Tuesday, September 7, 2010

Doctors, Just Ask

Reproduction coercion, a term used to describe tactics men use to control the reproductive lives of their partners, is very common in relationships that involve violence. Coercive tactics can include forcing women to have sex or perform sex acts they find distasteful, refusing to use or interfering with the use of contraceptives, forcing women to carry unwanted pregnancies to term, or forcing women who would choose to carry a pregnancy to term to have an abortion. Reproductive coercion is present in the lives of many teenage girls who become pregnant.

A new study reveals that all doctors and other health professionals need to do to reduce the prevalence of reproduction coercion is to ask women about it.

In two of the clinics, women patients were asked whether their boyfriends had pressured them to get pregnant (for instance, by threatening to dump them if they didn’t get knocked up). Clinic workers also asked patients whether their boyfriends had sabotaged their birth control (such as by breaking condoms on purpose or hiding birth control pills).

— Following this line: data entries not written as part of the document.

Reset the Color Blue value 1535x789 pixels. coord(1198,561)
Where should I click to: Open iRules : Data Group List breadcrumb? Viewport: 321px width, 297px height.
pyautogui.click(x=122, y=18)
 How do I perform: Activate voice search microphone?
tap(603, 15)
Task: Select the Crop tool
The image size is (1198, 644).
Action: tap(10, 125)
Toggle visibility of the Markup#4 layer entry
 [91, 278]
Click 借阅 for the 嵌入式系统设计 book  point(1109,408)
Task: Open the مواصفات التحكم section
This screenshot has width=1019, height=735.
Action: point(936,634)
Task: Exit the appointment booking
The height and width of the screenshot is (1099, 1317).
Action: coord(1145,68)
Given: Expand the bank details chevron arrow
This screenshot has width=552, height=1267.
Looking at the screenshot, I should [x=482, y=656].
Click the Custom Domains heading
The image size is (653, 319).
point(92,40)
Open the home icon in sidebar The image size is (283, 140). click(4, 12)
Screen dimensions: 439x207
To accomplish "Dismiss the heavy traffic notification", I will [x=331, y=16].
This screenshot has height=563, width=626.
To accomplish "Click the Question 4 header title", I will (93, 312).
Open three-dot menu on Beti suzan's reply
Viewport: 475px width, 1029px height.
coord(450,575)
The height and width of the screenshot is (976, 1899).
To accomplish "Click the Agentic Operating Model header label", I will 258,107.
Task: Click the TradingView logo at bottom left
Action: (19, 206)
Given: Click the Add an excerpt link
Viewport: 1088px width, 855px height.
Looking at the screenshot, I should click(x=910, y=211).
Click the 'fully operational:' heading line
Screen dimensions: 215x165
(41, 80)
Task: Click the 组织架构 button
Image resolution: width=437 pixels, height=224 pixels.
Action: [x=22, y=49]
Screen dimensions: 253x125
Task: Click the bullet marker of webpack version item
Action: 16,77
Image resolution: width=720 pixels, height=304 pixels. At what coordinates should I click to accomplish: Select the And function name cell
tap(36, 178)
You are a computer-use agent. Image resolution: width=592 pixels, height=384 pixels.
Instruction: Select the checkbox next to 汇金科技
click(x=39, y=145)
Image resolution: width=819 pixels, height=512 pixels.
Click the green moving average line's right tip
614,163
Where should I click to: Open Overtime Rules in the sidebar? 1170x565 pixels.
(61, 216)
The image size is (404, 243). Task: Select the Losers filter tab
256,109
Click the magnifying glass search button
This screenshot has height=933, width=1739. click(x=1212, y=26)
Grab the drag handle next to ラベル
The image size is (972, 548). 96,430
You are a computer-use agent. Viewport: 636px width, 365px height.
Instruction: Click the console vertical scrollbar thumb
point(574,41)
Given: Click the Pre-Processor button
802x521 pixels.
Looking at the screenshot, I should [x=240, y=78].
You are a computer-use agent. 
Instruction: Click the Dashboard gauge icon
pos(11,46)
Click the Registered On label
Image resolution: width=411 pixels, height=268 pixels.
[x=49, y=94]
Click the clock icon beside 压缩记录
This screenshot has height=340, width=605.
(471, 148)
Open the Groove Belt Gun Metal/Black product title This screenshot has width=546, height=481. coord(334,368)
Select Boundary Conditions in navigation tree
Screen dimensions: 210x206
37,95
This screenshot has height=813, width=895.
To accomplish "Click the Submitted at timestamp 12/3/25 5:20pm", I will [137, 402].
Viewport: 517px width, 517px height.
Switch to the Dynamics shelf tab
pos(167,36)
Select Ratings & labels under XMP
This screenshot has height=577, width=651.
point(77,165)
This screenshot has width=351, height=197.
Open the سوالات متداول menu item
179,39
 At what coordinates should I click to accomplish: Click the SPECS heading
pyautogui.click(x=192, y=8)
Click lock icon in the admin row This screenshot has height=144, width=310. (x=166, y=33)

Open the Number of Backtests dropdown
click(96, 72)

In the two comparison clinics, patients were treated as usual.

Three to six months later, researchers followed up with all of the patients to see if they had been coerced into getting pregnant. Among women who were recent victims of intimate partner violence, the patients who were asked about pregnancy coercion and birth control sabotage were 71% less likely to become pregnant against their will, according to the study. They were also more likely to break up with their boyfriends – 52% of them did, compared with 45% of their counterparts who were treated at the clinic where pregnancy coercion and birth control sabotage weren’t discussed.

The results were published online this week in the journal Contraception.

The researchers speculated that the higher rate of break-ups contributed to the lower rate of unwanted pregnancies. The findings suggest that educating women about pregnancy coercion and birth control sabotage can empower women to get out of unsafe relationships.
If all it takes to reduce the rate of reproductive coercion is talking about it, please talk about it! Talk about it with your doctor or other healthcare providers and encourage them to contact their local domestic violence agency for tips on discussing it with their patients. Or, if you are a healthcare provider, please begin asking the question and have the phone number or pamphlet of your local domestic violence advocacy agency close at hand for those who need it. How could you justify not doing something so simple that can have such an impact on a woman's life?